Scott Grannis said...

Borrowing is simply one way of getting money from person A in order to give money to person B. It doesn't create any new demand. So not borrowing money from A would not destroy any demand.

alstry said...

But if we didn't borrow and nand out welfare....the welfare recipients would have no way to spend money.

The issue is not demand for analyzing impact on GDP, I am sure welfare recipients' demand would increase linearly with the amount of money we handed them.

If the U.S. borrowed $10 Trillion dollars and increased welfare checks 10X....it seems likely demand by welfare recipients would increase 10X and the GDP would increase by $9 trillion.

The only problem would be the massive debt obligation on the citizens backs after the funds were spent.

It just seems like in America, demand always equals peoples ability to borrow money and lenders willingness to lend or government's willingness to hand out welfare checks.

Scott Grannis said...

alstry: if the government borrows money and then turns around and hands out welfare checks, that cannot possibly create new demand. It only shifts demand from those who bought the government bonds to the welfare recipients. Transfer payments, I repeat, do not add to GDP. Borrowing does not create new demand.

alstry said...

Scott,

I think where the confusion might be coming in is I am focusing more on velocity than than demand, and that makes my presentation opaque.

If the welfare recipient goes out and spends the money that increases the velocity of that spend versus the purchaser of the bond who would have simply saved the money.

Since we are now a consumption based economy, if everyone simply became savers, we would not have much of an economy relative to what we have today.

Hopefully this clarifies things a bit.....in other words, by transferring money from savers to spenders, it has a stimulative effect on GDP.

Jay Norman Davis said...

Scott:
The sign says this is an FHA program. What is going to happen to these $500 down properties 3 years from now, another financial system collapse? If you do not have more than 500 to purchase a propety maybe you should be a renter. If ever you want a picture of the sign, I have one.

Scott Grannis said...

alstry: you have a good point about how the recipients of federal transfer payments may be more likely to spend money than the people who are buying Treasury debt.

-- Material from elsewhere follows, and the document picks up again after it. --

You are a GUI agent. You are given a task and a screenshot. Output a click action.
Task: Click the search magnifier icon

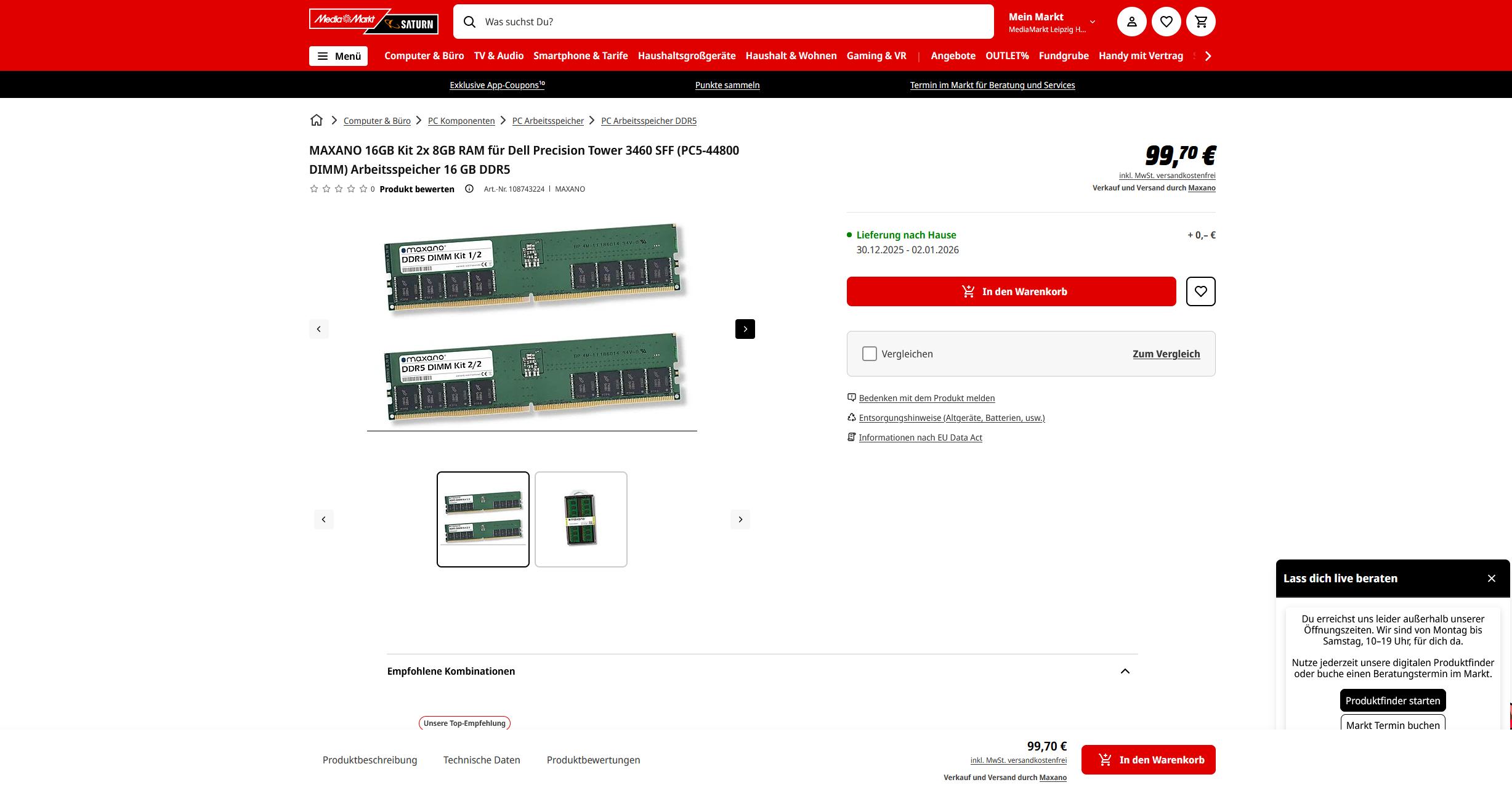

There are indeed signs that the velocity of money is picking up. But is that the result of increased transfer payments, or is it the result of natural healing forces in the economy? I think it's the latter. I see many signs that the demand for money is declining (i.e., velocity is rising): the dollar is falling, and gold, equities and commodities are rising. The economy is picking up because money is circulating faster. Confidence is one thing driving higher velocity. Super-low interest rates from the Fed also have a powerful impact on the demand for money; who wants to hold tons of money in a money market fund that pays zero?

Scott Grannis said...

Jay: If we have another financial market collapse then we are all in deep doo-doo. But if we don't, then those who have purchased things with lots of leverage at depressed prices are going to be looking very smart. The Fed is practically begging people to borrow money, and you should never fight the Fed.

Public Library said...

Minsky's moment. We are definitely planting the seeds of future calamity.

Nothing has changed except the risks have become more concentrated.

Scott Grannis said...

Minksy seems to be prophetic, but I think he is too quick to conclude that capitalism contains the seeds of its own destruction, or that market collapses are inevitable in any capitalist economy. To me the root cause of evil is government intervention in markets. I'm not suggesting that we won't have problems in the future, just that we need to recognize that bad policies can carry with them a terrible price that will likely be paid in the future. It may take many years for the housing market to bubble up and then collapse, but that is bound to happen if the government continues to pursue policies designed to make housing "affordable."